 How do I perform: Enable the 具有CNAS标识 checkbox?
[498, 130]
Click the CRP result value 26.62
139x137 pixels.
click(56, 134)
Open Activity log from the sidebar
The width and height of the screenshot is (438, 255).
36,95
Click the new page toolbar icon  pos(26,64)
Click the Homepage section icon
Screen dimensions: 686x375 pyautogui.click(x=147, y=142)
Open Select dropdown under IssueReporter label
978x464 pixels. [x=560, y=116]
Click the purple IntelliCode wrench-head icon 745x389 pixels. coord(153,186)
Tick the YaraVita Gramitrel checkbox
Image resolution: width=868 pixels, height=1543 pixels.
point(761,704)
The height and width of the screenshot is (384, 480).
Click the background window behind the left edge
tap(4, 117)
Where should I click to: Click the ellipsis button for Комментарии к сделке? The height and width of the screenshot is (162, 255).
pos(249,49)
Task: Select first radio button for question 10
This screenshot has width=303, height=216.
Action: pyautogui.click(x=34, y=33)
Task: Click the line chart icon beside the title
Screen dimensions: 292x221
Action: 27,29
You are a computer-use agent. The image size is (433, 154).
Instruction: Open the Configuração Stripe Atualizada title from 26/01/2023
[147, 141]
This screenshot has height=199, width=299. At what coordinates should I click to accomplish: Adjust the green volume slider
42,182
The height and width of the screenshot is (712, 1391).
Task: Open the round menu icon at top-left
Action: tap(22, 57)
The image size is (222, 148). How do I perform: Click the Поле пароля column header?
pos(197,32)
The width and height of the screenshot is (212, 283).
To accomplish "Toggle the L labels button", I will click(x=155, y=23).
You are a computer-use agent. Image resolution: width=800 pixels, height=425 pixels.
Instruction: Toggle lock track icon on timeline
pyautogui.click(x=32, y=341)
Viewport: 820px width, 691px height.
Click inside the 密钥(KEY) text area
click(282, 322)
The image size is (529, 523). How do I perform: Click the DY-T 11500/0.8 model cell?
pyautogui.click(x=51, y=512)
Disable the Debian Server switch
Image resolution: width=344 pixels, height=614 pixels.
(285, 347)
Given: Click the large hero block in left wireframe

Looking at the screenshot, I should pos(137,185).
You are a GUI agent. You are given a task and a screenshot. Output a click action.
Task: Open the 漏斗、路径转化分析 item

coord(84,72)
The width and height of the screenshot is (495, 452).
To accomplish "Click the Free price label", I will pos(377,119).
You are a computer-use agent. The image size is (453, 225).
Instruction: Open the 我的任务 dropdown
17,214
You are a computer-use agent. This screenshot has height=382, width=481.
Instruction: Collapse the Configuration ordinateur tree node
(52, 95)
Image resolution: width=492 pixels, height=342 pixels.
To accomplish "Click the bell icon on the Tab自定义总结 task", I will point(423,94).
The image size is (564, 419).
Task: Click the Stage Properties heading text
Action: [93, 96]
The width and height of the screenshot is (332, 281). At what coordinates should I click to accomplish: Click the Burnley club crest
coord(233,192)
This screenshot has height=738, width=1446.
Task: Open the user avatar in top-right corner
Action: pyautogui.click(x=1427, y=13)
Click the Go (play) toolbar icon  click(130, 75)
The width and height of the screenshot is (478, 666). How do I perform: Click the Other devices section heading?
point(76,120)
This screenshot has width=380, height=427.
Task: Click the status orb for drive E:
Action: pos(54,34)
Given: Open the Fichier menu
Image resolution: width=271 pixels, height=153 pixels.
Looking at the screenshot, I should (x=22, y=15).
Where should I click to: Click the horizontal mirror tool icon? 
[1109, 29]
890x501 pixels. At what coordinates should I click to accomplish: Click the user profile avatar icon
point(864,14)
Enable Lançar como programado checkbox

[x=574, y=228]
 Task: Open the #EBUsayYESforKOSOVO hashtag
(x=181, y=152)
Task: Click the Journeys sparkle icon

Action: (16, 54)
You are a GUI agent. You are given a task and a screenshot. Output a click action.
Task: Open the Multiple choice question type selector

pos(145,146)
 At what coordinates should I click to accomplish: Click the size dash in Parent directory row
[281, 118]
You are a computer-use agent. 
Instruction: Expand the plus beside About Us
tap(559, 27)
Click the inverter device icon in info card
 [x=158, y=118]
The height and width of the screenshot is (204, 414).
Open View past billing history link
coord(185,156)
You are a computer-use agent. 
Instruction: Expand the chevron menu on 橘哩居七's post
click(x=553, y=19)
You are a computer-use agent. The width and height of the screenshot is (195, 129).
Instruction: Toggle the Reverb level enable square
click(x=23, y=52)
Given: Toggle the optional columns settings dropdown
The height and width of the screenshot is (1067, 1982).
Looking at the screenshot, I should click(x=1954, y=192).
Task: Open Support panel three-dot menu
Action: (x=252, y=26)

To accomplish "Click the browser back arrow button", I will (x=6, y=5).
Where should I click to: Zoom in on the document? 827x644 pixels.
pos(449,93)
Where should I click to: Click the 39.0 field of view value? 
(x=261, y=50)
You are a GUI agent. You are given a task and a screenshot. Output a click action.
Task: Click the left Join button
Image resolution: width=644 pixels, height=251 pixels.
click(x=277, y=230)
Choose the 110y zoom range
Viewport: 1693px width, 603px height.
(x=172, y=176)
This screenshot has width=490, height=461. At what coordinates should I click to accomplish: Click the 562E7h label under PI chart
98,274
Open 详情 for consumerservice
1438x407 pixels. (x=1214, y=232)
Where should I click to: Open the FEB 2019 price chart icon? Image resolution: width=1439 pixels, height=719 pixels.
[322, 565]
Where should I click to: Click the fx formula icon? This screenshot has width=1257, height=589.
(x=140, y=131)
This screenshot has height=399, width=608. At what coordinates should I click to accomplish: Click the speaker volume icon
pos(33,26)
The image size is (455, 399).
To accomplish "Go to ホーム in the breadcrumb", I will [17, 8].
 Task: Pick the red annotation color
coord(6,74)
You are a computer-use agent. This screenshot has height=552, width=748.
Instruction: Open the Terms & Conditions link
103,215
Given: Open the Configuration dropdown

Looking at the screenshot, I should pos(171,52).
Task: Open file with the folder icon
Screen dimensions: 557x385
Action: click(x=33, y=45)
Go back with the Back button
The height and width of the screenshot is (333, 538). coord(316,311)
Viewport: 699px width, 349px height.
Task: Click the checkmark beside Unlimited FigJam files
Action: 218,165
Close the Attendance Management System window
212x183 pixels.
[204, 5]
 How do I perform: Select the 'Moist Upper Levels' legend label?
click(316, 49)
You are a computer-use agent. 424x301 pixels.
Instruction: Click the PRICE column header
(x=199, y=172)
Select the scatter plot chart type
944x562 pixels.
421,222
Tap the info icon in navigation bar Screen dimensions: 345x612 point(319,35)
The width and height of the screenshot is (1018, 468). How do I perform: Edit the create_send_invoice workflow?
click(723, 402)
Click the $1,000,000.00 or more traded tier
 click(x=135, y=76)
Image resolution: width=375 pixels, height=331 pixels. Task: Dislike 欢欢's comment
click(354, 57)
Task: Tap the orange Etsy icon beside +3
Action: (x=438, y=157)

# What is being asked
Taking the entries above, print exactly the lines starting at the line with "Instruction: Toggle lock" and ending at the line with "Given: Open the Fichier menu", both included.

# Answer to this problem
Instruction: Toggle lock track icon on timeline
pyautogui.click(x=32, y=341)
Viewport: 820px width, 691px height.
Click inside the 密钥(KEY) text area
click(282, 322)
The image size is (529, 523). How do I perform: Click the DY-T 11500/0.8 model cell?
pyautogui.click(x=51, y=512)
Disable the Debian Server switch
Image resolution: width=344 pixels, height=614 pixels.
(285, 347)
Given: Click the large hero block in left wireframe

Looking at the screenshot, I should pos(137,185).
You are a GUI agent. You are given a task and a screenshot. Output a click action.
Task: Open the 漏斗、路径转化分析 item

coord(84,72)
The width and height of the screenshot is (495, 452).
To accomplish "Click the Free price label", I will pos(377,119).
You are a computer-use agent. The image size is (453, 225).
Instruction: Open the 我的任务 dropdown
17,214
You are a computer-use agent. This screenshot has height=382, width=481.
Instruction: Collapse the Configuration ordinateur tree node
(52, 95)
Image resolution: width=492 pixels, height=342 pixels.
To accomplish "Click the bell icon on the Tab自定义总结 task", I will point(423,94).
The image size is (564, 419).
Task: Click the Stage Properties heading text
Action: [93, 96]
The width and height of the screenshot is (332, 281). At what coordinates should I click to accomplish: Click the Burnley club crest
coord(233,192)
This screenshot has height=738, width=1446.
Task: Open the user avatar in top-right corner
Action: pyautogui.click(x=1427, y=13)
Click the Go (play) toolbar icon  click(130, 75)
The width and height of the screenshot is (478, 666). How do I perform: Click the Other devices section heading?
point(76,120)
This screenshot has width=380, height=427.
Task: Click the status orb for drive E:
Action: pos(54,34)
Given: Open the Fichier menu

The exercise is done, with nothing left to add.